# Listed entries
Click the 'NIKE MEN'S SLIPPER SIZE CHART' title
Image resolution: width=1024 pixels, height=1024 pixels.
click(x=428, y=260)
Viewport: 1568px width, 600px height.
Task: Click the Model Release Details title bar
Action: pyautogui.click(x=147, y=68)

# What the exercise asks
Exactly reproduce every line found in the records.

# Response for this exercise
Click the 'NIKE MEN'S SLIPPER SIZE CHART' title
Image resolution: width=1024 pixels, height=1024 pixels.
click(x=428, y=260)
Viewport: 1568px width, 600px height.
Task: Click the Model Release Details title bar
Action: pyautogui.click(x=147, y=68)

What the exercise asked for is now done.